和歌山県南紀のニュース/AGARA 紀伊民報

2021年04月12日(月)

田辺梅林の販売や催し中止 新型コロナ感染防止で

 和歌山県の紀州田辺観梅協会は、来年2月6日~3月7日に予定していた「紀州石神田辺梅林」(田辺市上芳養)の物産販売や催しを中止する。新型コロナウイルスの感染拡大防止のためで、1963年に開園して以来、中止は初めてという。

 みなべ町晩稲の「南部梅林」(梅の里観梅協会運営)、同町東本庄の「奥みなべ梅林・受領の里」(受領梅遊びグループなど運営)に続いて中止が決まった。

 田辺梅林は、世界農業遺産「みなべ・田辺の梅システム」に認定された梅の栽培地で、標高約300メートルの山の斜面に畑が広がる梅の名所。68年に設立した協会が毎年、地元産品を販売したり、イベントを開いたりしている。

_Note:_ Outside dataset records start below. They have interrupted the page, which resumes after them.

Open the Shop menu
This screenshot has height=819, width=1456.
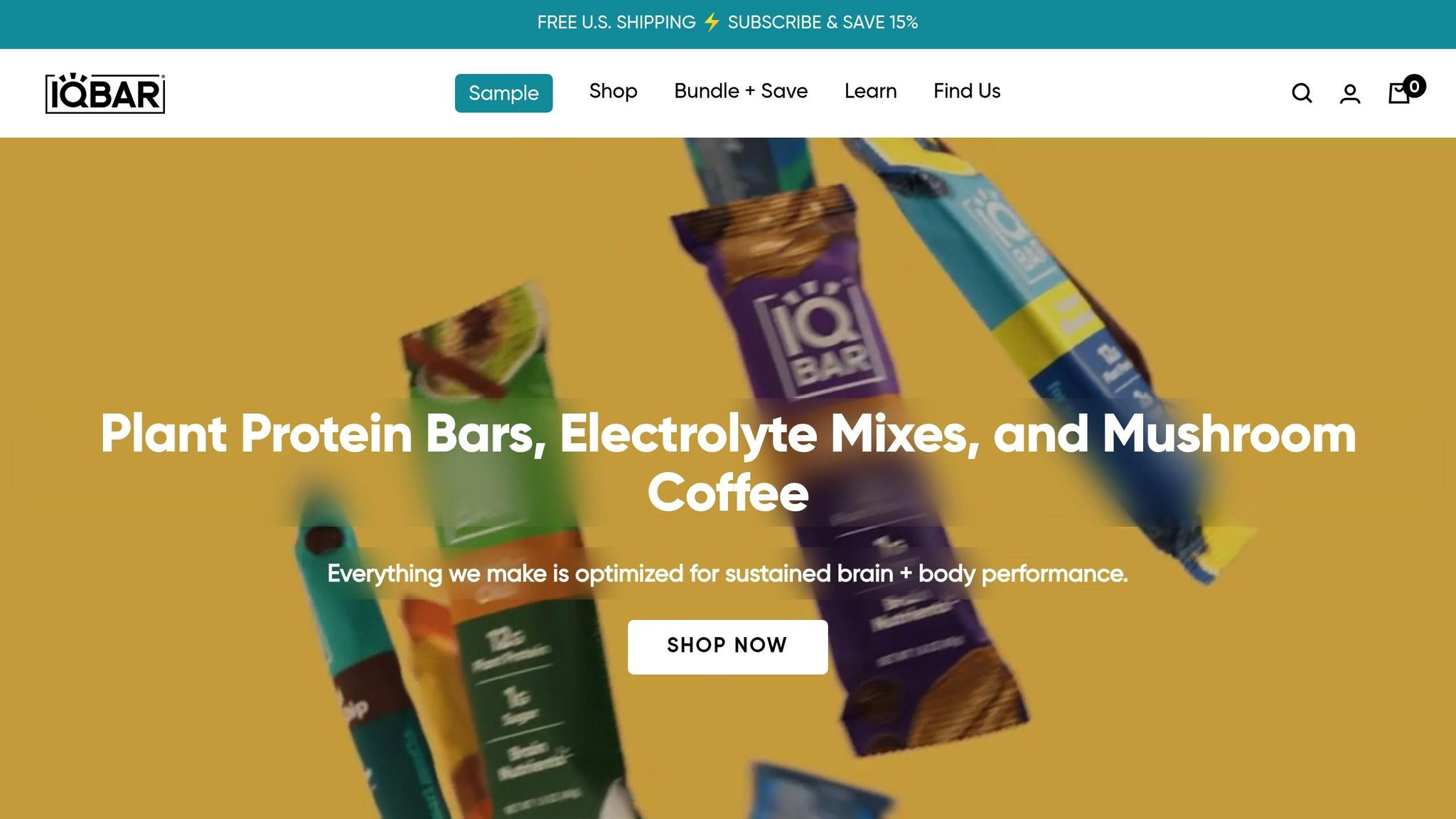click(x=613, y=91)
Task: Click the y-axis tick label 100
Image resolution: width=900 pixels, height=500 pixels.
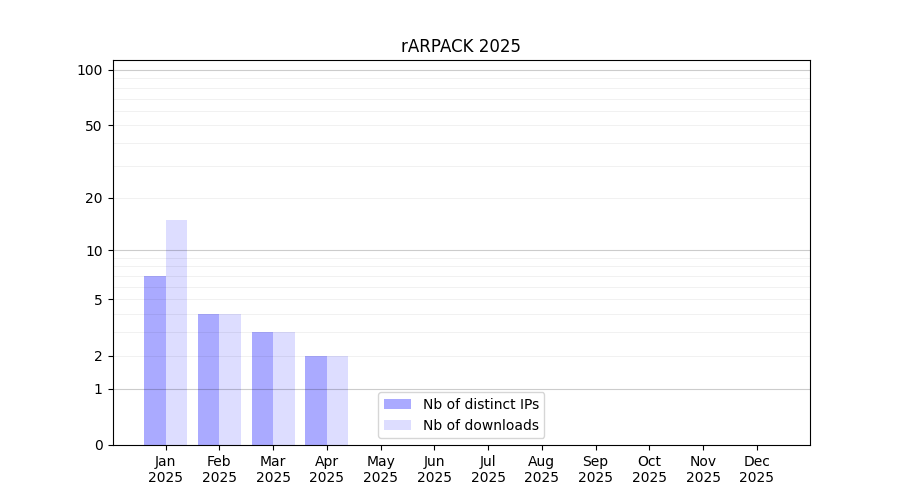Action: coord(90,70)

 今年もさまざまな企画をしていたが、すべて中止にする。田辺観光ボランティアガイド主催の梅林ウオークも中止。

 観梅協会の濱田洋会長(68)は「野外の催しで、あまり密にもならないと思うが、来訪者やスタッフの安全を考えて中止を決めた。ただ、観梅は感染予防をして自由にしてもらえればと思う」と話している。